Atmosfera i kultura. Do nauki niezbędne jest otwarte podejście do rozmowy o błędach. Stosowany w armii amerykańskiej procesie AAR, mówi wprost, że w podsumowaniach potrzebny jest klimat, w którym żołnierze i dowódcy otwarcie mówią o tym, co się zdarzyło. Bez tego nie dojdą do przyczyn. Tymczasem każdy z nas uważa, iż wszystko robi dobrze i jakąkolwiek rozmowę o problemach uznaje za ocenę. Większość menedżerów, których spotkacie otwarcie nie opowie wam o popełnionych błędach. By mówili tak członkowie zespołu potrzebna jest zmiana ich podejścia i wspominane już bezpieczeństwo psychologiczne.
Druga rzecz to umiejętnośc pisania i czytania. Którą niby wynosimy ze szkoły. By się uczyć trzeba zapisywać wnioski i sięgać do historycznych. Nawet jeśli dobrze ustalimy przyczyny niepowodzenia (lub sukcesu), co nie jest banalne, to rzadko kto potrafi je dobrze zapisać. Zwłaszcza tak, żeby inni na tym skorzystali. Żeby otwarcie dokumentu z wnioskami wywołało zainteresowanie. Takie materiały konkurują o naszą uwagę z setkami maili o niczym ale też choćby z Facebookiem. Nawet jeśli ktoś napisze wnioski dobrze… to już stworzenie zbioru w którym są przechowywane i łatwością wyszukiwane wydaje się świętym graalem zarządzania wiedzą. W armii amerykańskiej mają na to instytucję – przedłużeniem procesu AAR jest Center for Army Lessons Learned (CALL). Już nie wchodźmy w szczegóły…

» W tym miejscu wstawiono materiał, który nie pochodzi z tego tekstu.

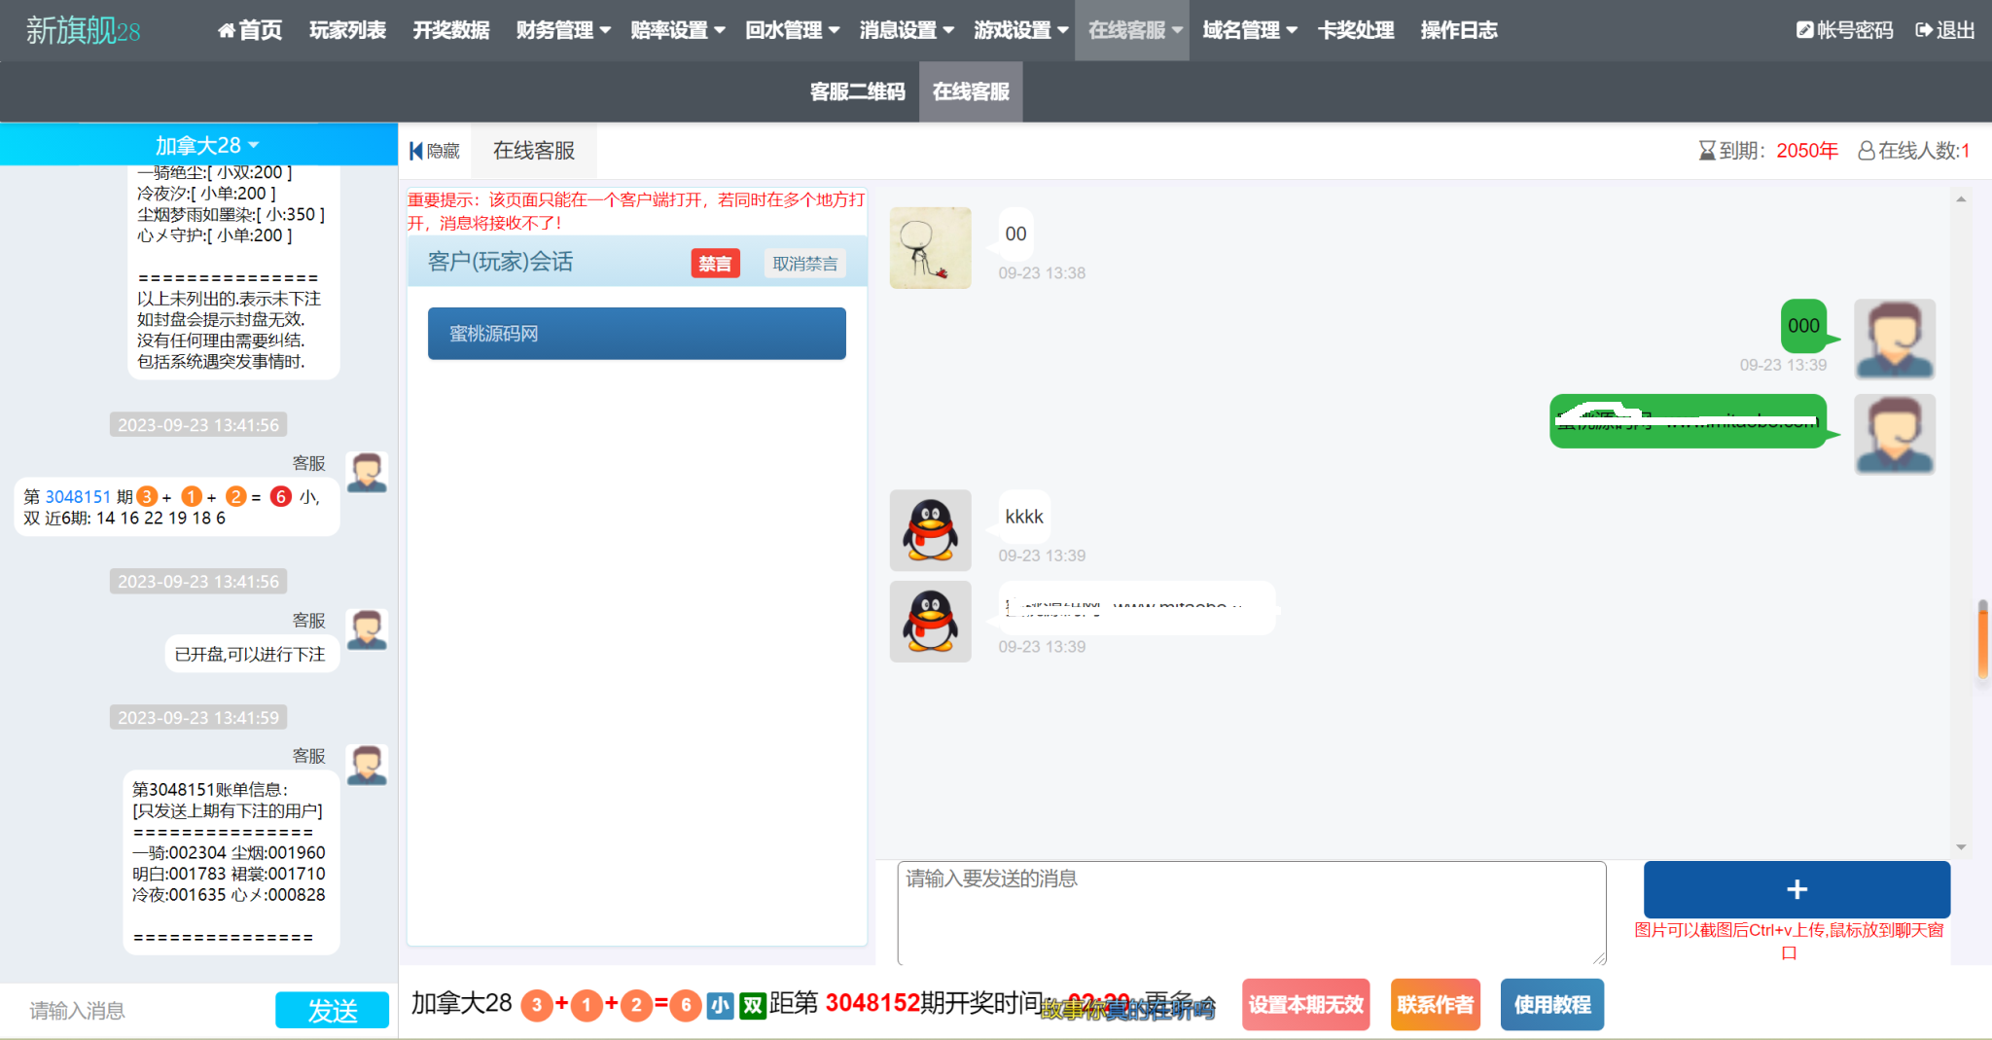Click the penguin avatar beside kkkk message
Image resolution: width=1992 pixels, height=1040 pixels.
coord(930,530)
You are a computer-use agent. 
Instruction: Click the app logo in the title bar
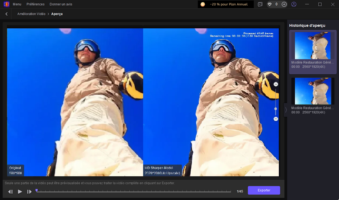(x=6, y=4)
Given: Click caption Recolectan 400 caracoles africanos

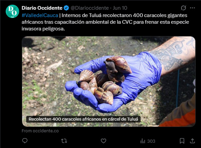Looking at the screenshot, I should 83,119.
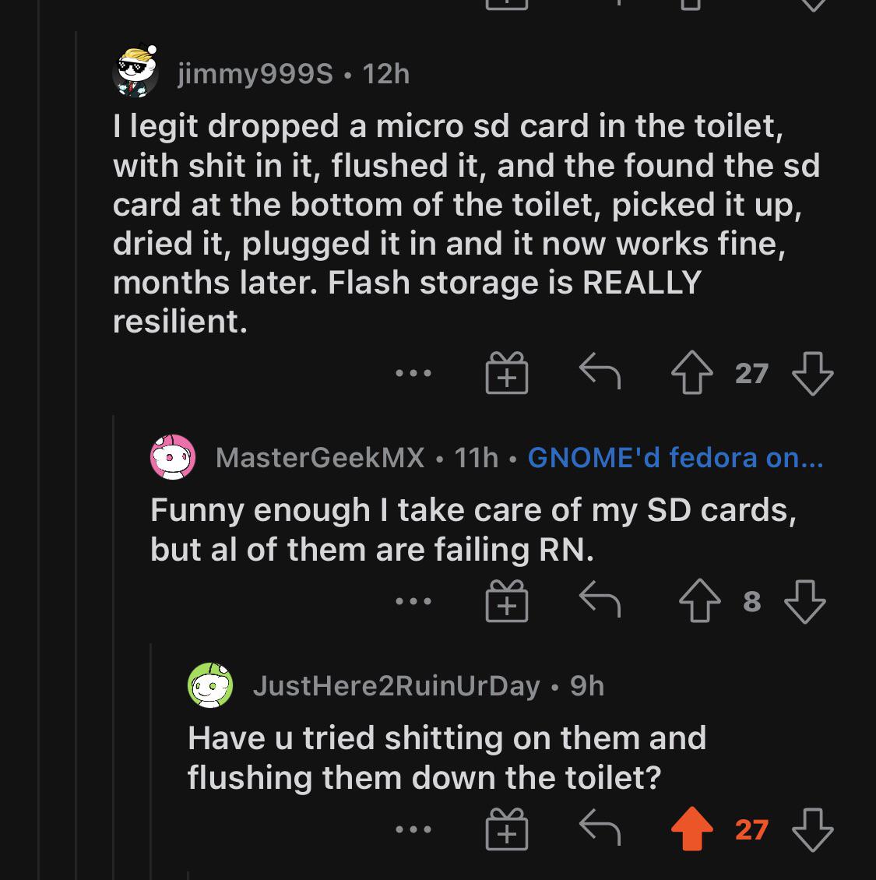Click the reply icon on jimmy999S's comment
The width and height of the screenshot is (876, 880).
coord(600,372)
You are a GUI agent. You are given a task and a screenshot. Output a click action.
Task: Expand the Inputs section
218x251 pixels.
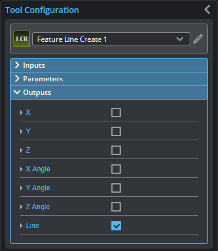tap(109, 65)
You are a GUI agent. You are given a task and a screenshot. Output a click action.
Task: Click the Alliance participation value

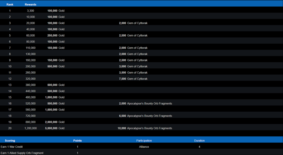click(x=144, y=147)
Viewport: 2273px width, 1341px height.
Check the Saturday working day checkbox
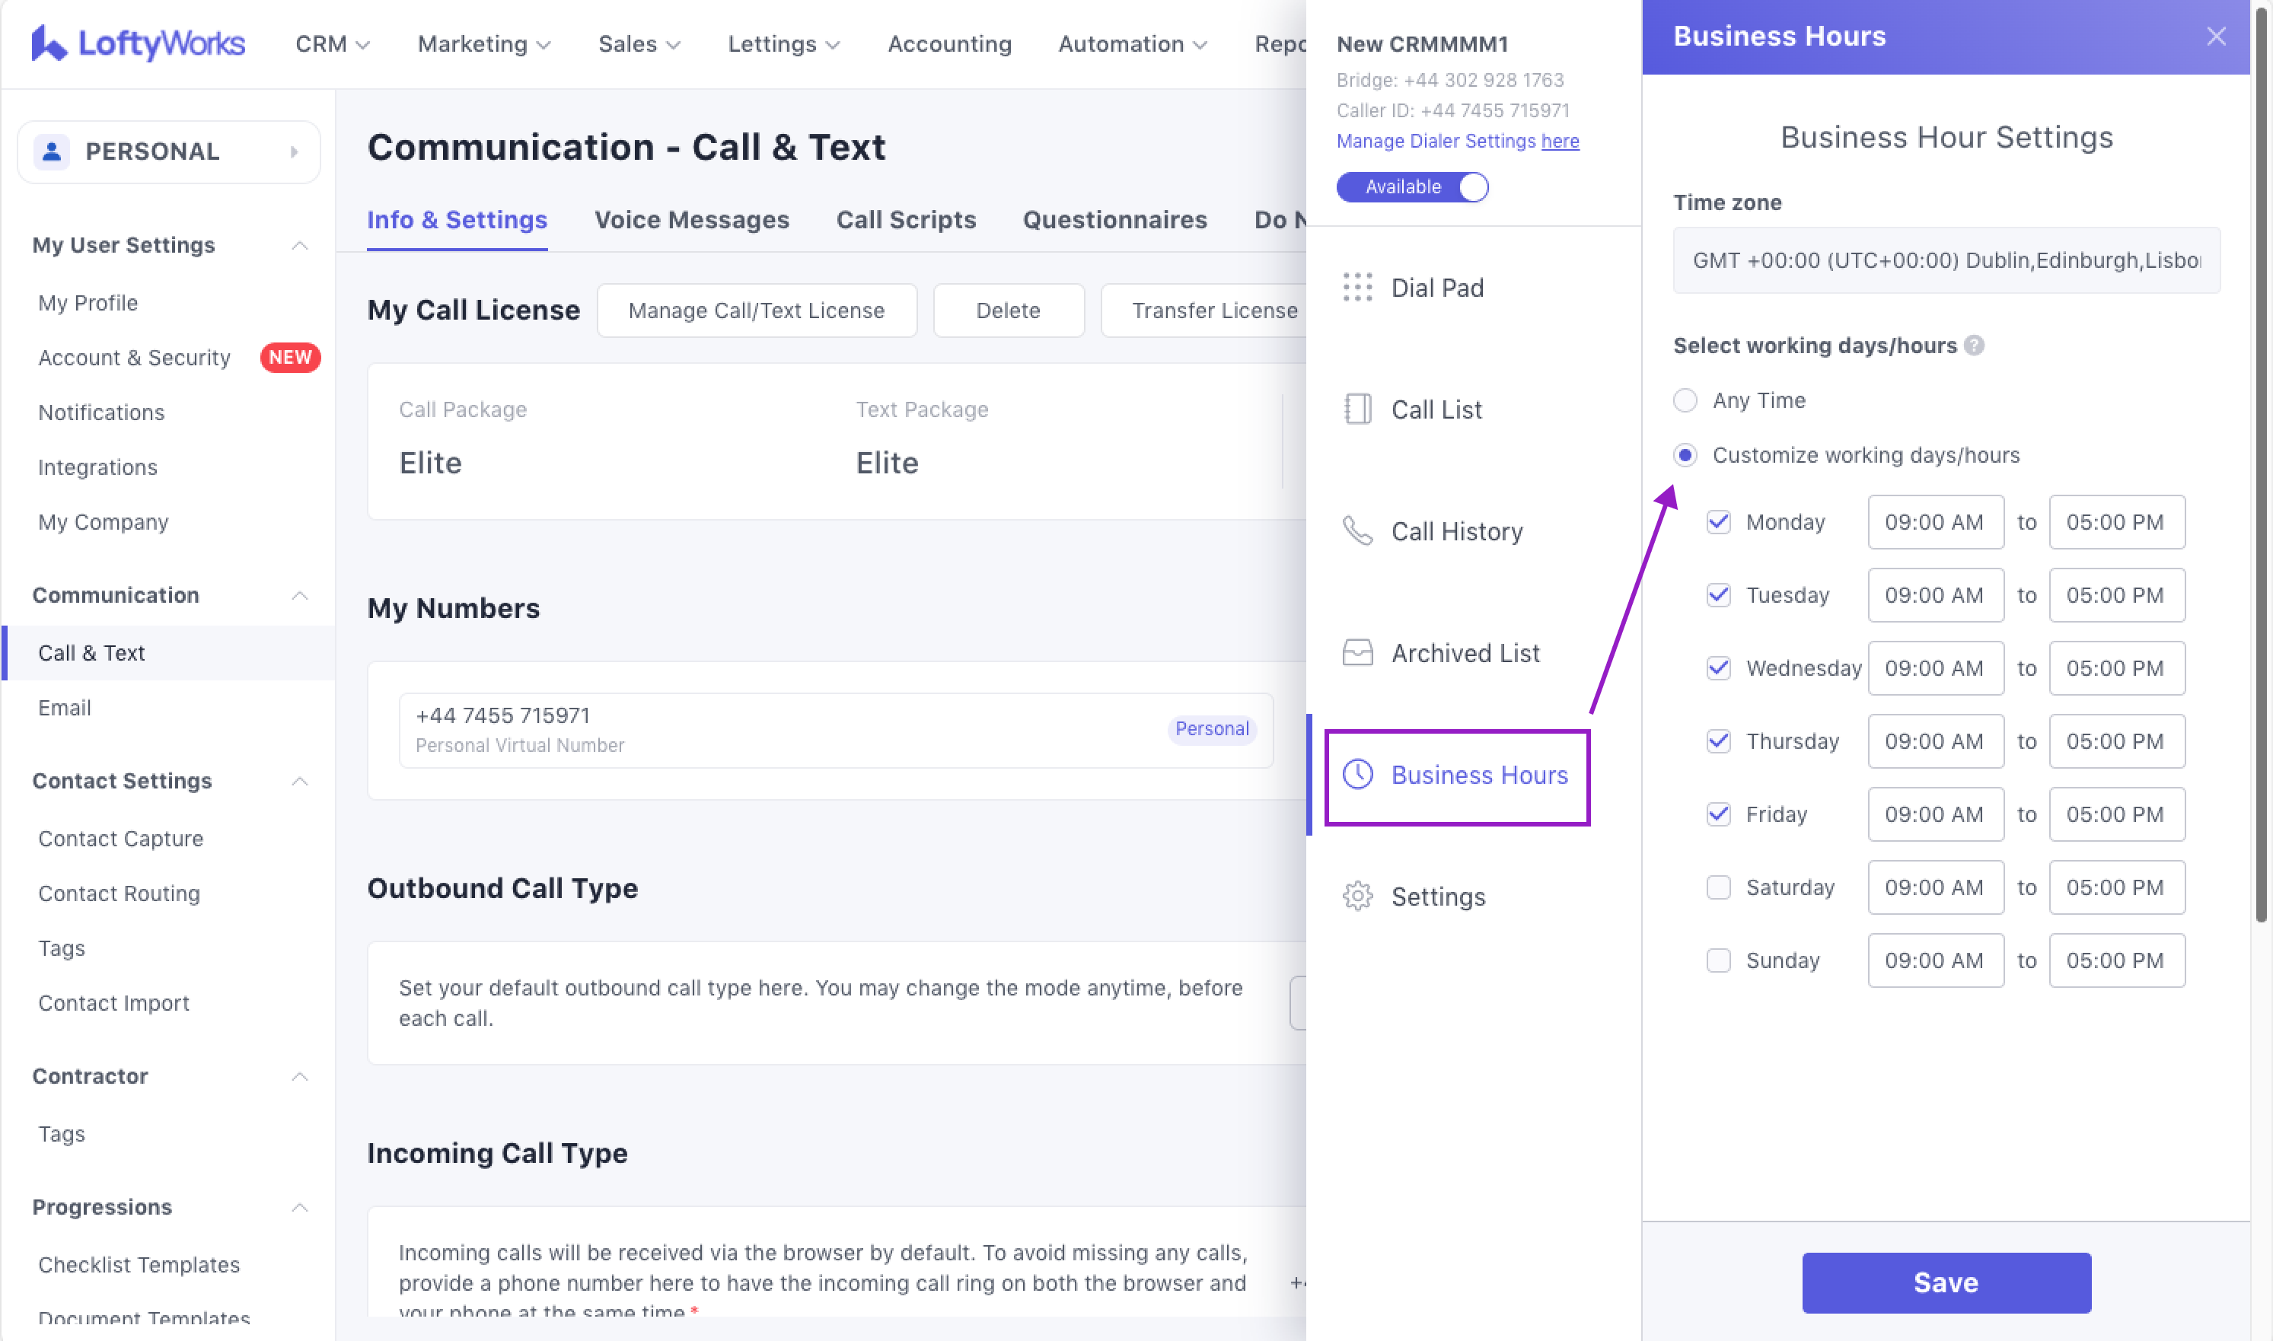coord(1718,887)
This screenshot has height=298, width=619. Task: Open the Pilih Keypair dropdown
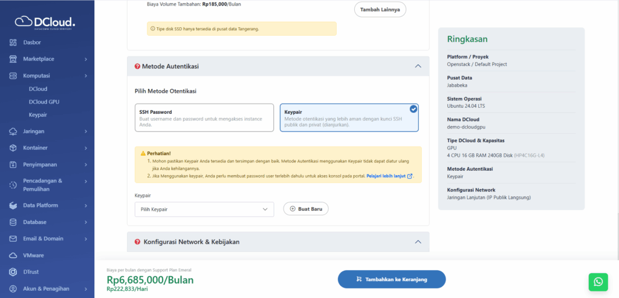point(204,209)
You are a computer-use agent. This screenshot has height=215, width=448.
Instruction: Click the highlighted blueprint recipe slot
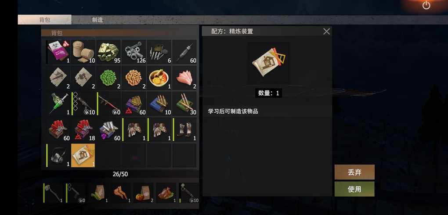[83, 155]
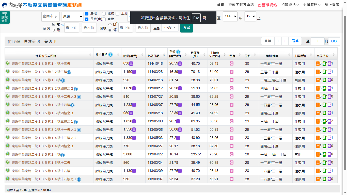Click info icon beside 185巷18號 address
The image size is (347, 195).
coord(63,80)

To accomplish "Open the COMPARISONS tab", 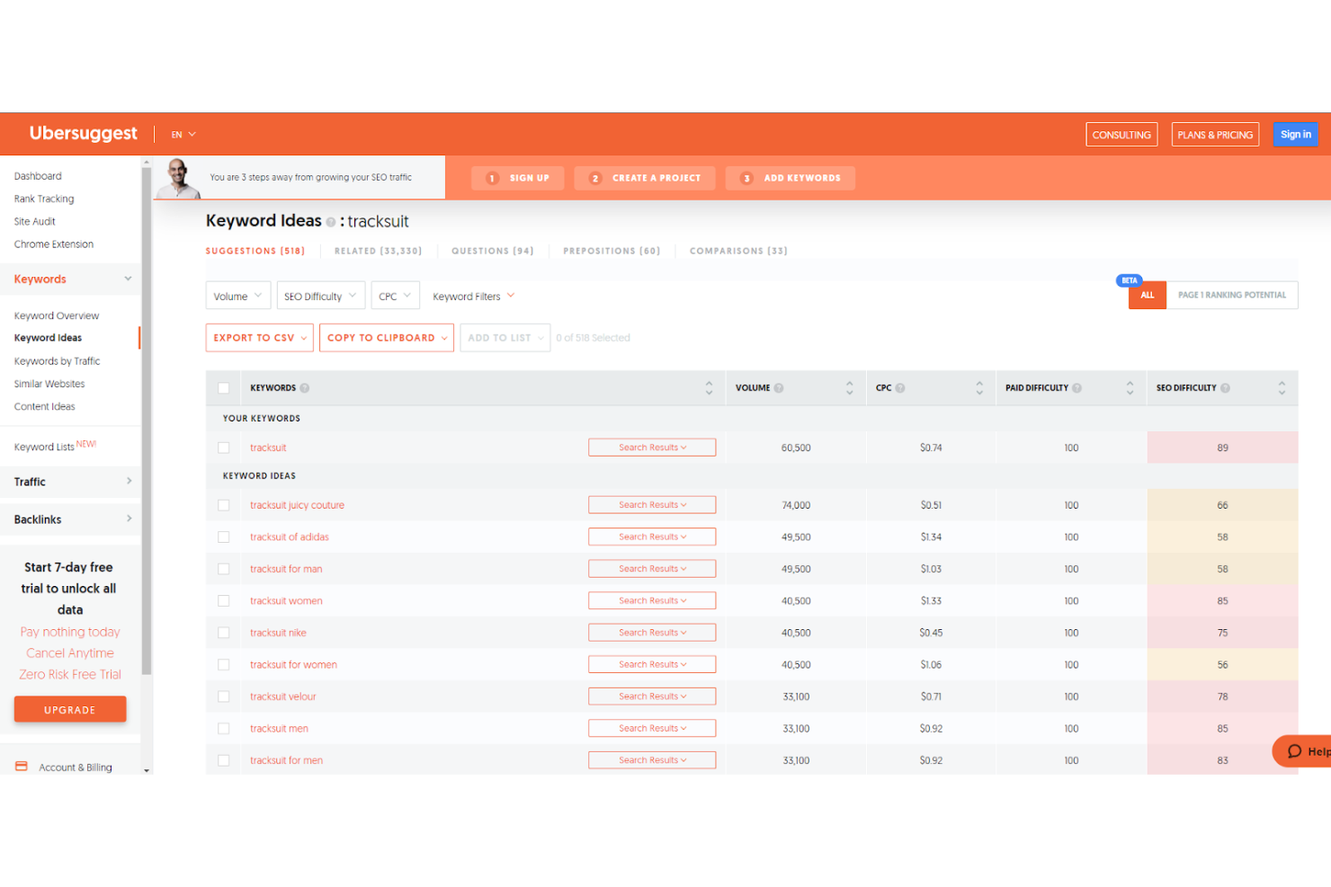I will (x=737, y=251).
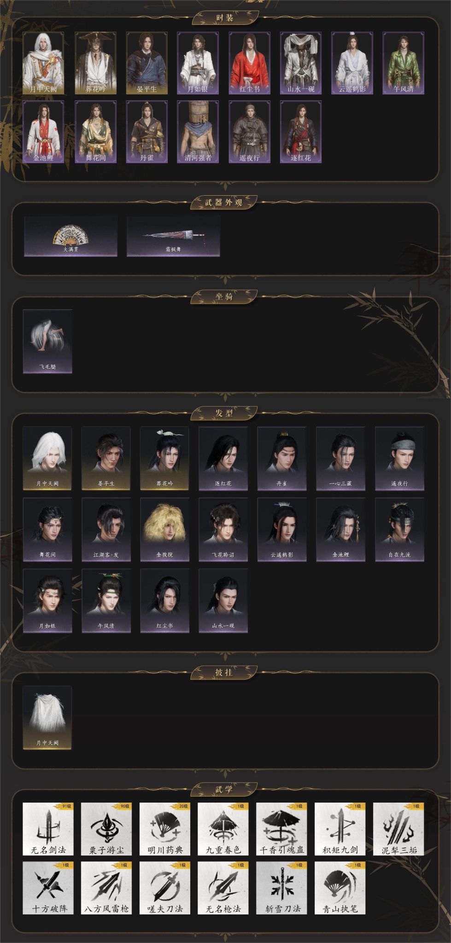Click the 青山执笔 fan skill icon
Screen dimensions: 451x943
(340, 888)
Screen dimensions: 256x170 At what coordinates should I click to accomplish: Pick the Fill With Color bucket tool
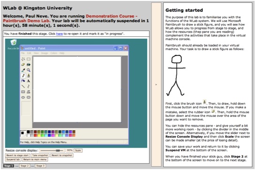[29, 64]
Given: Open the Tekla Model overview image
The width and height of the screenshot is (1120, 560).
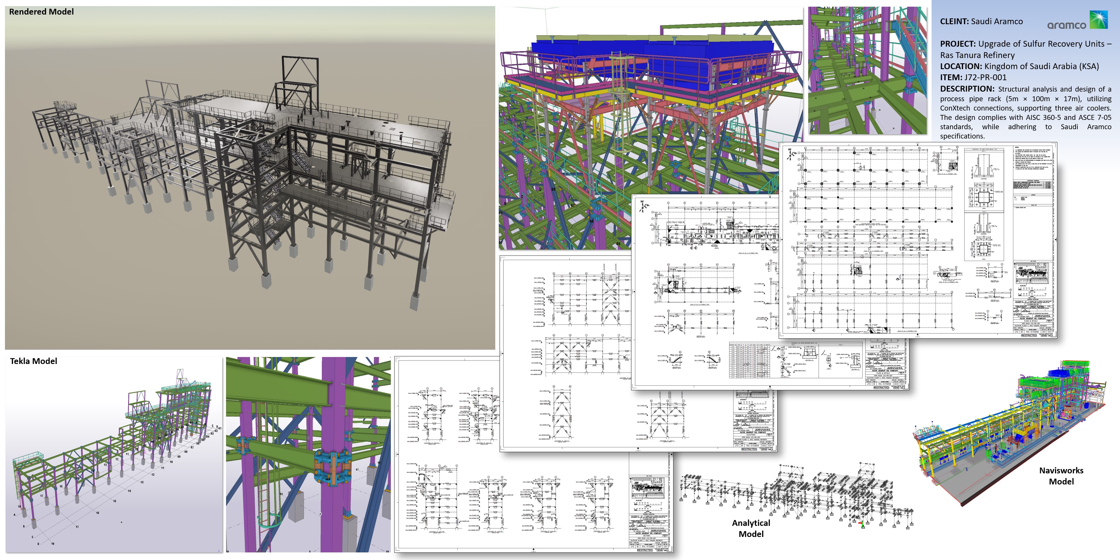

Trzecia rzecz to proces i dyscyplina. Ona obejmuje powyższe. Proces jest potrzebny, żeby stale poprawiać sposób pracy. Uczenie bowiem się nigdy nie kończy. Stale trzeba sięgać do wniosków, robić podsumowania i wzbogacać zbiór wiedzy. Dyscyplina powinna „przełamywać” nasze znudznie – nie ma co liczyć bowiem na jakość zapisków i chęć czytania. Wrócę do tego jeszcze.